Redação

Sobre liberdade acadêmica e ética universitária: o caso do Professor Conrado Hubner Mendes

Por Ana Maria de Oliveira Nusdeo – Professora Associada da Faculdade de Direito da USP.

Desde a redemocratização, quando nos livramos do jugo da censura prévia à imprensa, aos artigos de opinião e até à produção cultural, o país conviveu bem com a liberdade de expressão, e intelectual. Sustentando uma imprensa livre e crítica, tem sido um dos esteios da democracia no país, com a importante tarefa de apontar as necessárias críticas à atuação das figuras públicas. A posição de que autoridades devem se submeter a manifestações críticas, aliás, é amplamente reconhecida nas decisões judiciais.

Infelizmente, a implementação de direitos e uma educação para a cidadania não se desenvolveram na mesma toada, o que facilita a agentes políticos com arroubos autoritários, agora em postos chaves das instituições, embaralhar as fronteiras entre a liberdade de expressão e seus limites, tais como a propagação de notícias falsas ou a pura difamação. Também o conteúdo da liberdade acadêmica é pouco compreendido e facilmente atacável nesse jogo.

> CONJUNTO DE REGISTROS:
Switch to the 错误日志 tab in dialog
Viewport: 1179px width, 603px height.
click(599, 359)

==

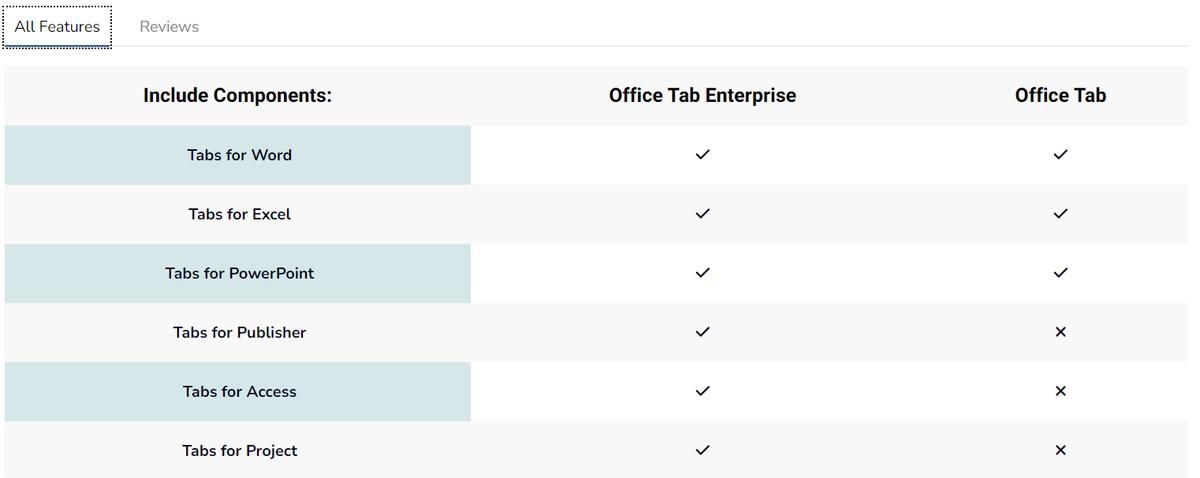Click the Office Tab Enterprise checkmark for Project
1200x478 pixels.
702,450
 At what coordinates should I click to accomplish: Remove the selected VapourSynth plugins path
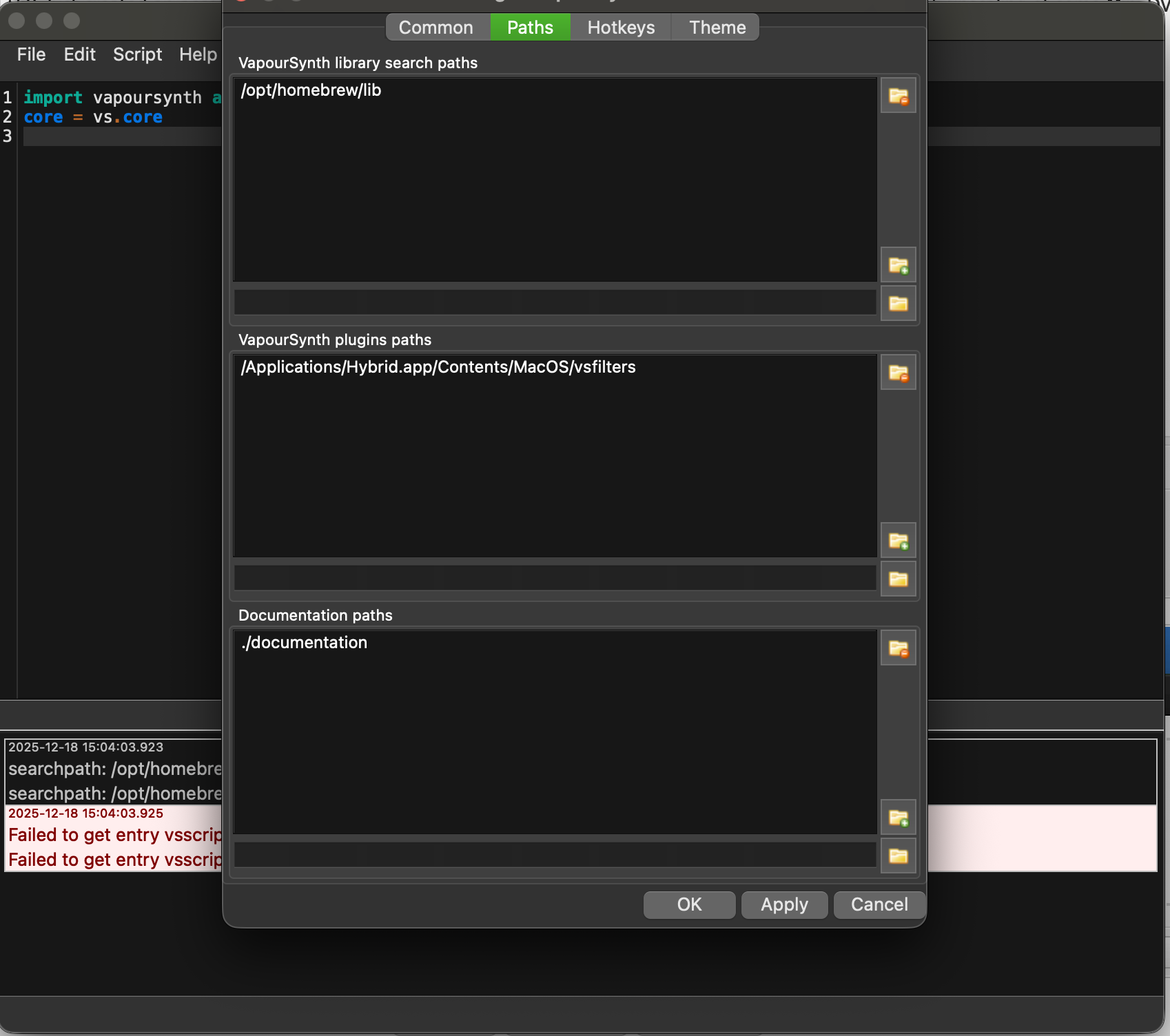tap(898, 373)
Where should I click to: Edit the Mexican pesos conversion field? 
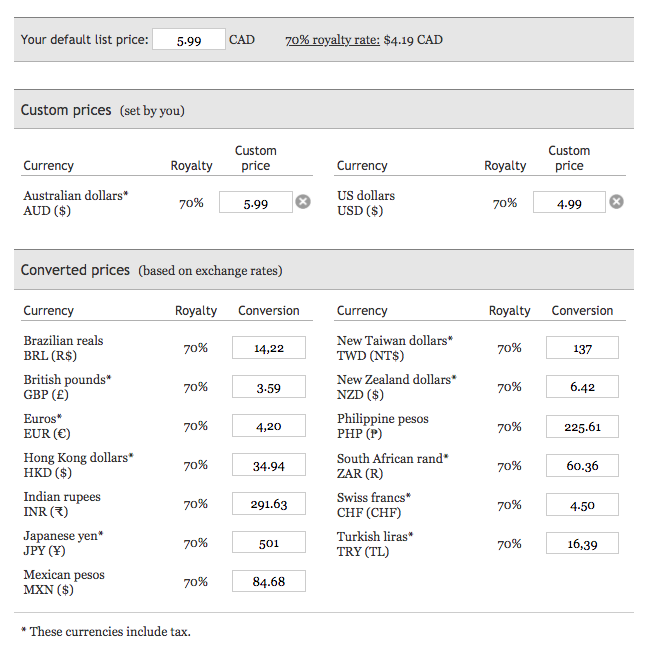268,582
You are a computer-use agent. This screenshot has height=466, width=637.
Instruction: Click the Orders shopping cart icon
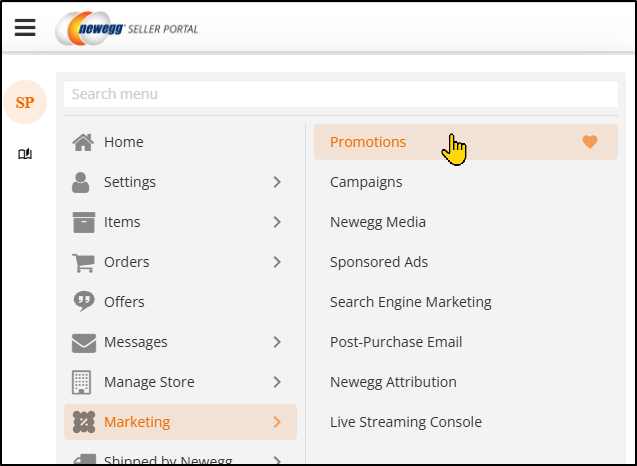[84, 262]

==

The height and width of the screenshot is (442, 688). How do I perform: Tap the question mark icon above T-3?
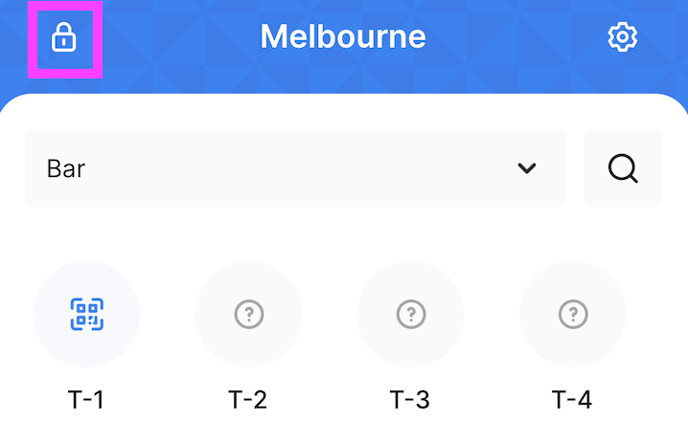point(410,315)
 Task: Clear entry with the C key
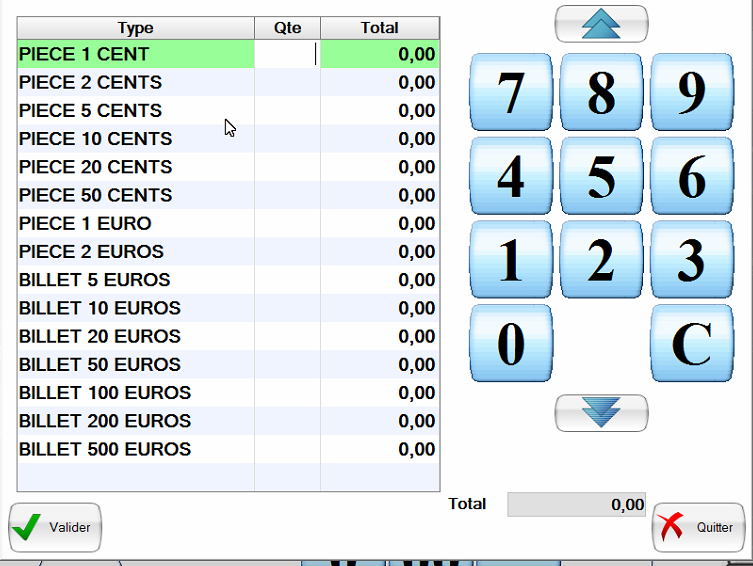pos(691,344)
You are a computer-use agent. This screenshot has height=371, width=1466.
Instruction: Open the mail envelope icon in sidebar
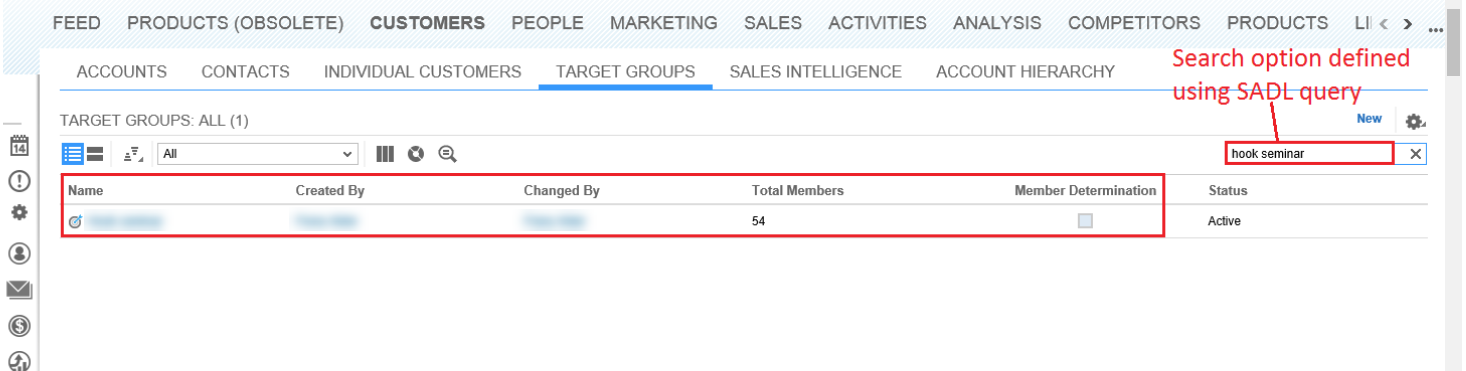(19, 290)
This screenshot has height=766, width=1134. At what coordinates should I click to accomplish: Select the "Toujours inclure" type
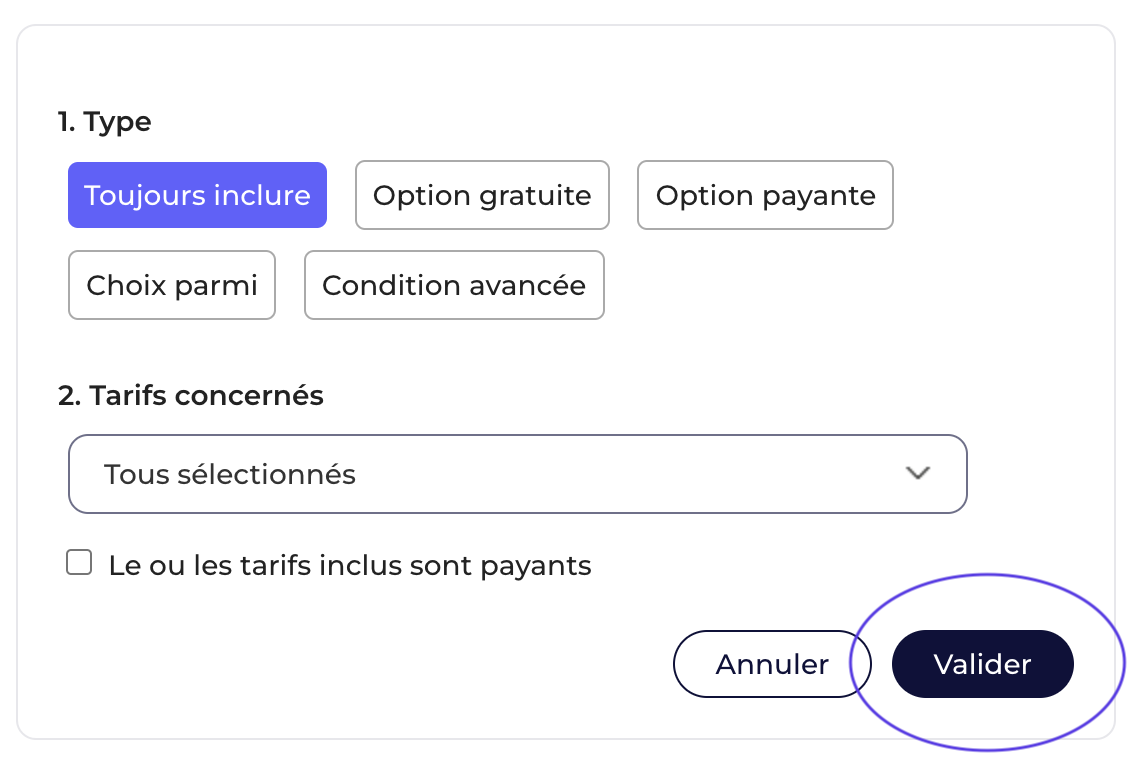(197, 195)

> TAREFAS A REALIZAR:
1. Segundo o trecho sobre liberdade acadêmica, que posição é amplamente reconhecida nas decisões judiciais?
2. Liste todas as linhas dos registros que contêm a palavra "icon", levando em conta maiúsculas e minúsculas.
O trecho e os registros provêm de fontes distintas.

> RESPOSTAS ESPERADAS:
1. A de que autoridades devem se submeter a manifestações críticas.

2.
Instruction: Click the Orders shopping cart icon
The height and width of the screenshot is (442, 688). How do I perform: Tap the question mark icon above T-3?
Instruction: Open the mail envelope icon in sidebar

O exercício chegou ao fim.